Thank you for your note Vlad.
The interpretation of the RFC 2473 should be done in the context of RFC 2460. Two
pieces of text are perhaps more important than others:
RFC 2473
"Tunnel Encapsulation Limit options are of interest only to tunnel
entry points. A tunnel entry-point node is required to execute the
following procedure for every packet entering a tunnel at that node:..."
RFC 2460
" The Unfragmentable Part consists of the IPv6 header plus any
extension headers that must be processed by nodes en route to the
destination"....
So, in implementing RFC 2473, particularly the "tunnel encapsulation limit", one
must take in consideration the fact that:
1.. the "tunnel encapsulation limit" is part of the tunnel headers - this affects
the PMTU calculation, and thus fragmentation.
2.. the information carried by the "tunnel encapsulation limit" may be, at an
extreme, significant to every node in the tunnel, if every node in the tunnel is a
tunnel entry point. Which means that it may be processed at that extreme, like a
"hop by hop" header.
3. the "tunnel encapsulation limit" is part of the "control" information carried by
the tunnel headers, addressed to
the downstream tunnel nodes, therefore it MUST be available to each and every
downstream node in the tunnel, at and for the processing of each and every tunnel
header and packet generated by the upstream tunnel entry point..
Regards,
Alex
Vladislav Yasevich wrote:
> Hello
>
> After discussing this with a colleague who is trying to implement this spec
> I believe there may be a problem with defining Tunnel Encapsulation Limit Option
> as a Destination Option. When the packet is fragmented, the destination option
> header can be placed in the fragment if no routing header is present in the
> packet.
>
> Now, if you have nested tunnels, entry point for each tunnel will be doing
> fragmentation.
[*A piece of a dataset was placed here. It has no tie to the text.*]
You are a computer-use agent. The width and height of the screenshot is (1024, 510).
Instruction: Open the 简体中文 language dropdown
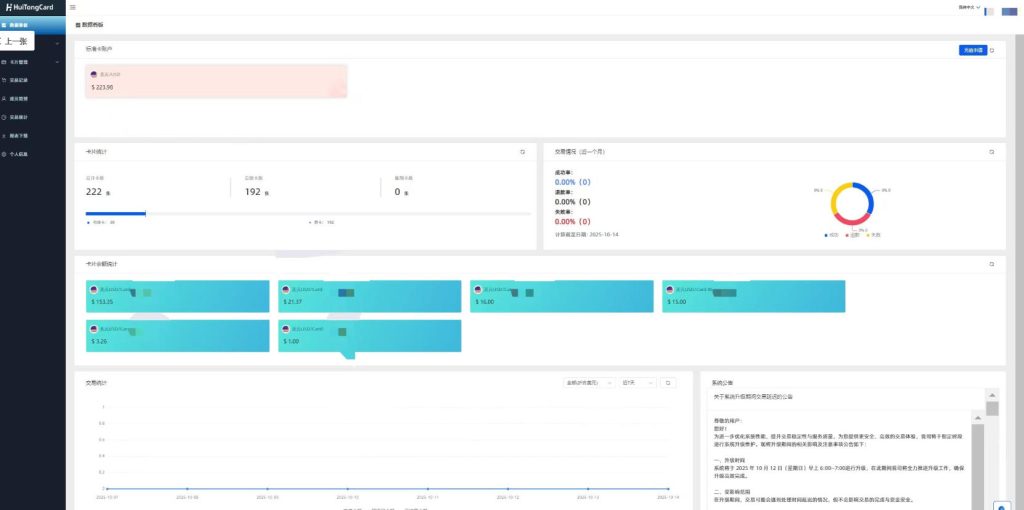967,7
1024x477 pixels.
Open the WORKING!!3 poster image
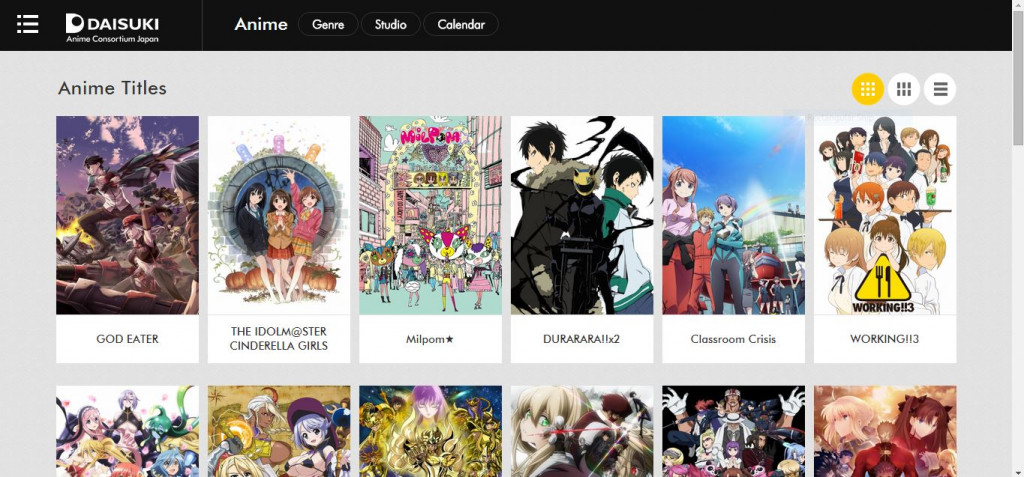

So, the first tunnel entry point will encapsulate the original
> packet, add the destination option, and then fragment to path MTU, palcing
> the destination option in one of the fragments. For the inner tunnel
> to correctly process the Tunnel Encapsulation Limit Option, the inner
> tunnel entry points will have to reassemble the packet, but there is
> no guarantee that it will have all the framents.
>
> There are 3 solutions to this that I can see.
> 1. Each entry point will have to add a routing header.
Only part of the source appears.